If you have many levels binary search may be more appropriate:

#include <algorithm>

const int bounds[] = {30, 49, 79}; // Add more level bounds here.

int get_level(int score)
{
    return std::lower_bound(bounds,
        bounds + sizeof(bounds) / sizeof(*bounds), score) - bounds + 1;
}

Or if you have relatively small number of levels then use if-else chain similar to your original version:

int get_level(int score)
{
    if (score <= 30)
        return 1;
    else if (score <= 49)
        return 2;
    else if (score <= 79)
        return 3;
    return 4;
}

Note that putting returns on separate lines can make your program easier to trace in the debugger.


No, In terms of efficiency it's already optimized.
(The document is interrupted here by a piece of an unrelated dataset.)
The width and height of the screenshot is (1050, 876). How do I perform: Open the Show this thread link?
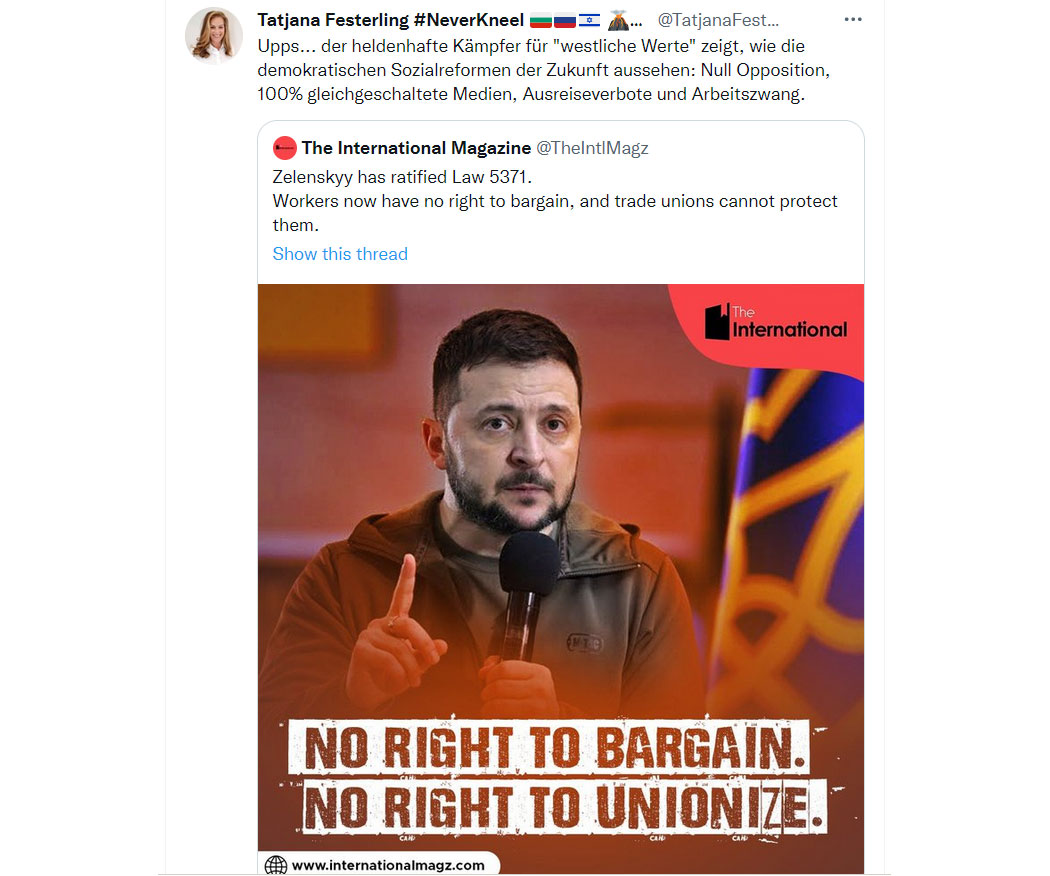(340, 254)
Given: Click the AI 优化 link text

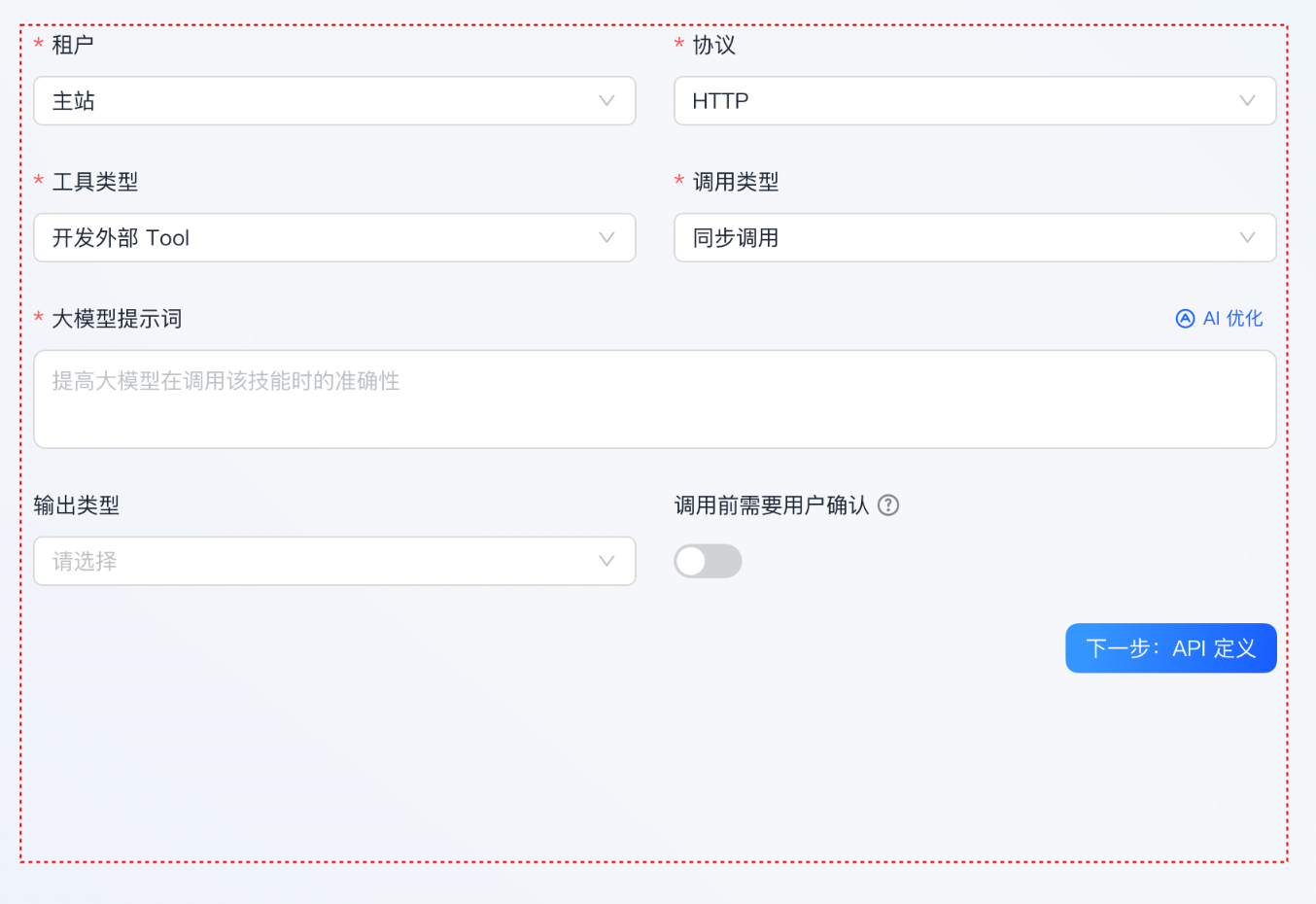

On another stylistic note. I would recommend putting the conditions and statements on separate lines:

if (score1 <= 30) {
    level1 = 1;
} else if (score1 <= 49) {
    level1 = 2;
} else if (score1 <= 79) {
    level1 = 3;
}

and as the other answer suggest, another stylistic plus would be to extract out the common behavior into a function


The absolute fastest way:

Create an array of 80 values, one for each possible score. Fill in the array with the level for each possible score.

Example: int score_array[80] = {1,1,1,1,...};

The following code gets you the level for each score:

level2 = score_array[score2];

This will compile down to one machine instruction. Doesn't get much faster.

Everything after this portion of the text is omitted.